Partner
Services
Statistiken
Wir
Die Apokalyptischen Reiter / Turisas / Akrea - Oberhausen, Turbinenhalle - 07.04.2011
Mit dem starken neuen Album "Moral & Wahnsinn" im Gepäck machen DIE APOKALYPTISCHEN REITER Halt in der Turbinenhalle in Oberhausen. Mit dabei: die deutsche Melodic-Death-Metal-Kapelle AKREA sowie die Finnen TURISAS mit ihrem ureigenen Battle Metal. Die Turbinenhalle ist an diesem Donnerstag abend ordentlich gefüllt und offensichtlich haben sich jede Menge Spaßmetaller eingefunden, denn gleich mehrfach zieht sich eine lange Polonaise durch die ersten Reihen.

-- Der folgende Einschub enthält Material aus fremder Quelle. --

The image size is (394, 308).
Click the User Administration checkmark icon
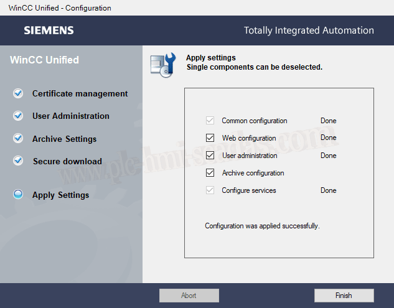tap(18, 116)
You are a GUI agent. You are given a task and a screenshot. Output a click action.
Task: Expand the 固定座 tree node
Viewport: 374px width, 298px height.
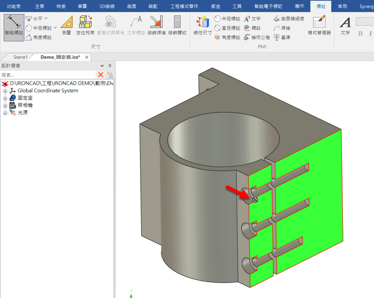(5, 98)
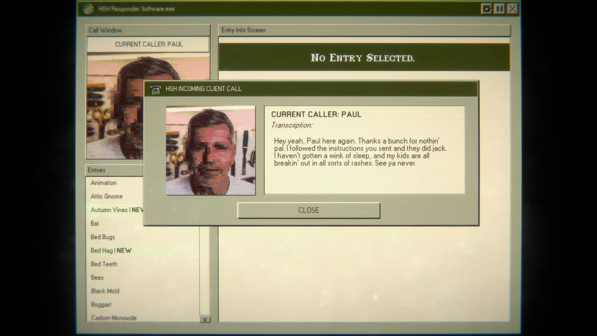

Um kurz nach 20 Uhr legen zunächst AKREA los. Bis auf das graue Shirt vom bärtigen Sänger Sebastian Panzer stilsicher unifarben schwarz gekleidet betreten die Süddeutschen die breite Bühne und legen mit dem Opener des guten neuen Albums "Lügenkabinett" los. Der deutschsprachige, melodische Death Metal kommt beim Publikum ziemlich gut an und so erntet man schon für "Vier Sonnen" weit mehr als nur Höflichkeitsapplaus. Die kleinen Podeste auf der Bühne werden von den Musikern rege zum Posen frequentiert und auch die Matten fliegen kontinuierlich. "Guten Tag" und das flotte "Imperium" folgen und während Reiter-Sänger Fuchs sich das Treiben vom Bühnenrand aus anguckt, zirkulieren im Volk erste kleinere Pits. Auch zum Mitklatschen bei "Auf los geht’s los" lässt sich die Meute nicht zweimal bitten und so freuen sich AKREA über den regen Zuspruch, den sie an diesem Abend erhalten. "Dieser Klang" mit seinem anfänglichen Slayer-Riff überzeugt genauso wie "Tribock", zu dem sich das erste Mal an diesem Abend zum großen Erstaunen der Band eine Polonaise bildet. Den Abschluss eines überaus gelungenen Auftritts mit passablem Sound und gutem Licht machen "Meteor" und das ältere "Ahnenrausch". Zwar profitieren AKREA auch von der Feierlaune des Publikums, nichtsdestotrotz zeigt der Auftritt, dass die Band zu den besseren Newcomern aus deutschen Landen zählt. Nach dem Auftritt steht die sympathische Band am Merchandise dann noch für Bilder und einen Plausch zur Verfügung.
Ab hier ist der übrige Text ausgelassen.